At the beginning of chapter 12, we have the record of King Herod executing James the brother of John.   Luke says that because this pleased the Jews, Herod also arrested Peter and put him in prison.   I feel we should pause here in the story to note something important.  When it says, “He saw that this pleased the Jews”, we must understand that this does not mean the Jewish citizens.  It means it pleased the Jewish leaders, the Scribes, Pharisees and Sadducees.   The people loved the preaching of Peter.  It was the leaders who hated it because it was not according to their interpretation of the law, and it did not support their dream of a Jewish kingdom.

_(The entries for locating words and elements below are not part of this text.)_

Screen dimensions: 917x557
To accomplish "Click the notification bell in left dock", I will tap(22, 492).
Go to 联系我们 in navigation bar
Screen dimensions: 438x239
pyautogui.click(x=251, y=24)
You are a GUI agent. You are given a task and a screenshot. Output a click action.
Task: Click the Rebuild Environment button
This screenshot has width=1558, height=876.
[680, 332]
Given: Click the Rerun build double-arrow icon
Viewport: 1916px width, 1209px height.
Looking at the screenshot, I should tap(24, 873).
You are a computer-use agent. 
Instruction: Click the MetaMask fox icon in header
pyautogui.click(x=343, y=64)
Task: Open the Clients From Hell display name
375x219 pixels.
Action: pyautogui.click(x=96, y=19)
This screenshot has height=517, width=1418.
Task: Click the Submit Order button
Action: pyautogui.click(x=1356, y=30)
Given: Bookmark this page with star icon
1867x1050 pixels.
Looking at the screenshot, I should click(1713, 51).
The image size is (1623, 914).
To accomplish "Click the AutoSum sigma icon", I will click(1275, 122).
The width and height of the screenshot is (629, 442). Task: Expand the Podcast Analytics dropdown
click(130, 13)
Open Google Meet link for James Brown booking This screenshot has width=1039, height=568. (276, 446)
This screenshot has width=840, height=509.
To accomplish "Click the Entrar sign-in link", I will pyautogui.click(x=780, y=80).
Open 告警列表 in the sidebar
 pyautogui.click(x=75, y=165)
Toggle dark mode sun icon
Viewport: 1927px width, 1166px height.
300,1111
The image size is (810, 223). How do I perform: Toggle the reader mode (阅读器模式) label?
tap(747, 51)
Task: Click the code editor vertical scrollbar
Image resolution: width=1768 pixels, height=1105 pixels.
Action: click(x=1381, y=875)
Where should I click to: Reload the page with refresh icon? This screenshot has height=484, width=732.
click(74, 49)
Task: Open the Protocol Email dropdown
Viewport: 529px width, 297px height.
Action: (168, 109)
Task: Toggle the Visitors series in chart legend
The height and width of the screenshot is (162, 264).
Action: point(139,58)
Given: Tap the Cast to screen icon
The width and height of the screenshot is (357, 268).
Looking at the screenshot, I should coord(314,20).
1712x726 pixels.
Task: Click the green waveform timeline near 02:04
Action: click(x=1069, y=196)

It is a sad fact that most people who call themselves Christians today do not have a faith of their own.  It is borrowed from their family heritage, their church or their teachers.  It is a second-class
faith.   Unfortunately, leaders are most often like the Jewish leaders.  They interpret the Bible to suit their own desires.   As a result they have a power structure over which they exert authority, and the masses follow their leading.  This means the majority of people in Christendom today are related to a church, which they believe gives them a relationship to Jesus Christ and to the Father.  Thus, unfortunately, they have no personal relationship with the Lord, nor any real knowledge of His will.  Millions end up worshipping men, which is the very antithesis of what the Father wants, or what Jesus taught.

In our story here in Acts 12, part of the Jewish leaders’ anger at Peter was the fact that the people loved him, and they were jealous.
But God had plans for Peter, and no power on earth could stand against that.  The guard placed on Peter was extensive.  He was guarded by sixteen soldiers, and as he slept he was chained with two chains and a soldier on each side of him.  But an angel of the Lord came and woke him, told him to get dressed, caused the chains to fall off, and led him out past the guards into the street where he left him.
Only after the angel left did Peter realize that this wasn’t just a dream.
God had further work for him to do.

The last part of chapter 12 records Herod making a speech, and dressed in his royal robes.  The people shouted, “This is the voice of a god”.  Herod accepted their praise, and God struck him dead.  If the same happened today, there would be many dead church leaders.
The worship of men is blasphemy to God.  Peter, Paul and even the
angel who came to John on Patmos all vehemently insisted that only God was to be worshipped, and none of His servants.

Again we see God’s personal hand directing and controlling the events in these early days of the church.  He had given His Son to make possible the message of salvation for the world, and He would not allow the weakness of men, nor the perfidy of their leaders, to stand in the way.  This is a fulfillment of Jesus’ statement to Peter when He said, “I will build my church, and the forces of hell will not prevent it”.

Now He has given us the written record of God’s purpose for the church and His nurture of it through direct action in the early days.
We are now commissioned to make it strong, increase its borders, and keep it true to His word.   The tool we have is the power of the written word, and we should read it often, meditate upon it deeply and use it as our only source of faith and practice.  It is not an organ for rituals, rules and regulations.  We do not have a legal relationship with God.  It is a personal message, to be read by every person who would accept Him as Lord of their life, and would create a personal relationship with Him.